#### THE INPUT
______

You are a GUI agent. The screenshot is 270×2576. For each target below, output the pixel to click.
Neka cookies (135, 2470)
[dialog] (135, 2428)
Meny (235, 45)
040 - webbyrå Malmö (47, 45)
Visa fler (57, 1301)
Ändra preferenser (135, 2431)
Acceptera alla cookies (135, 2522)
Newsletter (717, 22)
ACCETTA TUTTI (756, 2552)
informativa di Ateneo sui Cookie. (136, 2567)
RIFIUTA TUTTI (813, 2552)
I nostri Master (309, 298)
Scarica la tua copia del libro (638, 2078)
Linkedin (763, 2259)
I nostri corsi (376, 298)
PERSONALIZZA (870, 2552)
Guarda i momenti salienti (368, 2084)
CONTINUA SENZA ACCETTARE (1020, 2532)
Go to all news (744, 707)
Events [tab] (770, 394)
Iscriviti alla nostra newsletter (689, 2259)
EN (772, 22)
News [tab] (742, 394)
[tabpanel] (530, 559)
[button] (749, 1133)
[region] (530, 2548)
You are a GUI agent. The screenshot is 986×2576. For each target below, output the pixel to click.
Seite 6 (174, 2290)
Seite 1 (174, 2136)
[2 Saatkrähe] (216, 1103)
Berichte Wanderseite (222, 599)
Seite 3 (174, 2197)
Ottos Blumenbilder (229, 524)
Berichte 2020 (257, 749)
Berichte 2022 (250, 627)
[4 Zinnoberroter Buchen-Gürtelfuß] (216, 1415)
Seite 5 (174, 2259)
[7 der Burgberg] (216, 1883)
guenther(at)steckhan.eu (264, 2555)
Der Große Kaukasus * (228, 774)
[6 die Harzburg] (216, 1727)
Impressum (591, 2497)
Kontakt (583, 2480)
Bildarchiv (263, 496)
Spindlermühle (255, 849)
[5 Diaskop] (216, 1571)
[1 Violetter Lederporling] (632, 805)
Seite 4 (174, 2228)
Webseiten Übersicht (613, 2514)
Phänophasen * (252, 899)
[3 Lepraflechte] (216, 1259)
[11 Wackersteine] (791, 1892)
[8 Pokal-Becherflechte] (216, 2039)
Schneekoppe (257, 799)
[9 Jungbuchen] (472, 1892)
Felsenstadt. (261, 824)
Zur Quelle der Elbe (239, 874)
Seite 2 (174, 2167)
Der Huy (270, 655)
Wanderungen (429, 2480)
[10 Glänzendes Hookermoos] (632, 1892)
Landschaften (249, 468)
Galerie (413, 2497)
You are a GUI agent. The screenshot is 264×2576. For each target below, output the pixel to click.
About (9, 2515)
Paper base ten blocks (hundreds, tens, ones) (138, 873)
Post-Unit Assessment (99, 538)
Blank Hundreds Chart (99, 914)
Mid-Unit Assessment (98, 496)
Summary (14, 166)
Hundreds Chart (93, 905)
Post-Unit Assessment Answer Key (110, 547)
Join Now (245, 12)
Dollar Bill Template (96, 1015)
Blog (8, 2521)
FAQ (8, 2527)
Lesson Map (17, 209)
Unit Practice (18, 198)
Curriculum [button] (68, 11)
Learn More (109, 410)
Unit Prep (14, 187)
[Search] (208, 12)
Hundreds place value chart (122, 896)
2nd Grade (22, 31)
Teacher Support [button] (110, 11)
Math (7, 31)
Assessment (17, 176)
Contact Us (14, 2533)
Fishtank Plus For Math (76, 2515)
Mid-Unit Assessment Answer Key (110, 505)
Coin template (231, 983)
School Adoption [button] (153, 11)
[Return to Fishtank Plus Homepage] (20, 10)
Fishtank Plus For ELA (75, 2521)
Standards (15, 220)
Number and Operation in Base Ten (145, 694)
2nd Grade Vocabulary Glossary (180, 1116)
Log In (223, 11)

______

#### EXERCISE DIRECTIONS
Copy out the records once more. Match them exactly.

#### SOLUTION FOR THIS TASK
You are a GUI agent. The screenshot is 270×2576. For each target below, output the pixel to click.
Neka cookies (135, 2470)
[dialog] (135, 2428)
Meny (235, 45)
040 - webbyrå Malmö (47, 45)
Visa fler (57, 1301)
Ändra preferenser (135, 2431)
Acceptera alla cookies (135, 2522)
Newsletter (717, 22)
ACCETTA TUTTI (756, 2552)
informativa di Ateneo sui Cookie. (136, 2567)
RIFIUTA TUTTI (813, 2552)
I nostri Master (309, 298)
Scarica la tua copia del libro (638, 2078)
Linkedin (763, 2259)
I nostri corsi (376, 298)
PERSONALIZZA (870, 2552)
Guarda i momenti salienti (368, 2084)
CONTINUA SENZA ACCETTARE (1020, 2532)
Go to all news (744, 707)
Events [tab] (770, 394)
Iscriviti alla nostra newsletter (689, 2259)
EN (772, 22)
News [tab] (742, 394)
[tabpanel] (530, 559)
[button] (749, 1133)
[region] (530, 2548)
You are a GUI agent. The screenshot is 986×2576. For each target below, output the pixel to click.
Seite 6 (174, 2290)
Seite 1 (174, 2136)
[2 Saatkrähe] (216, 1103)
Berichte Wanderseite (222, 599)
Seite 3 (174, 2197)
Ottos Blumenbilder (229, 524)
Berichte 2020 (257, 749)
Berichte 2022 (250, 627)
[4 Zinnoberroter Buchen-Gürtelfuß] (216, 1415)
Seite 5 (174, 2259)
[7 der Burgberg] (216, 1883)
guenther(at)steckhan.eu (264, 2555)
Der Große Kaukasus * (228, 774)
[6 die Harzburg] (216, 1727)
Impressum (591, 2497)
Kontakt (583, 2480)
Bildarchiv (263, 496)
Spindlermühle (255, 849)
[5 Diaskop] (216, 1571)
[1 Violetter Lederporling] (632, 805)
Seite 4 (174, 2228)
Webseiten Übersicht (613, 2514)
Phänophasen * (252, 899)
[3 Lepraflechte] (216, 1259)
[11 Wackersteine] (791, 1892)
[8 Pokal-Becherflechte] (216, 2039)
Schneekoppe (257, 799)
[9 Jungbuchen] (472, 1892)
Felsenstadt. (261, 824)
Zur Quelle der Elbe (239, 874)
Seite 2 (174, 2167)
Der Huy (270, 655)
Wanderungen (429, 2480)
[10 Glänzendes Hookermoos] (632, 1892)
Landschaften (249, 468)
Galerie (413, 2497)
You are a GUI agent. The screenshot is 264×2576. For each target below, output the pixel to click.
About (9, 2515)
Paper base ten blocks (hundreds, tens, ones) (138, 873)
Post-Unit Assessment (99, 538)
Blank Hundreds Chart (99, 914)
Mid-Unit Assessment (98, 496)
Summary (14, 166)
Hundreds Chart (93, 905)
Post-Unit Assessment Answer Key (110, 547)
Join Now (245, 12)
Dollar Bill Template (96, 1015)
Blog (8, 2521)
FAQ (8, 2527)
Lesson Map (17, 209)
Unit Practice (18, 198)
Curriculum [button] (68, 11)
Learn More (109, 410)
Unit Prep (14, 187)
[Search] (208, 12)
Hundreds place value chart (122, 896)
2nd Grade (22, 31)
Teacher Support [button] (110, 11)
Math (7, 31)
Assessment (17, 176)
Contact Us (14, 2533)
Fishtank Plus For Math (76, 2515)
Mid-Unit Assessment Answer Key (110, 505)
Coin template (231, 983)
School Adoption [button] (153, 11)
[Return to Fishtank Plus Homepage] (20, 10)
Fishtank Plus For ELA (75, 2521)
Standards (15, 220)
Number and Operation in Base Ten (145, 694)
2nd Grade Vocabulary Glossary (180, 1116)
Log In (223, 11)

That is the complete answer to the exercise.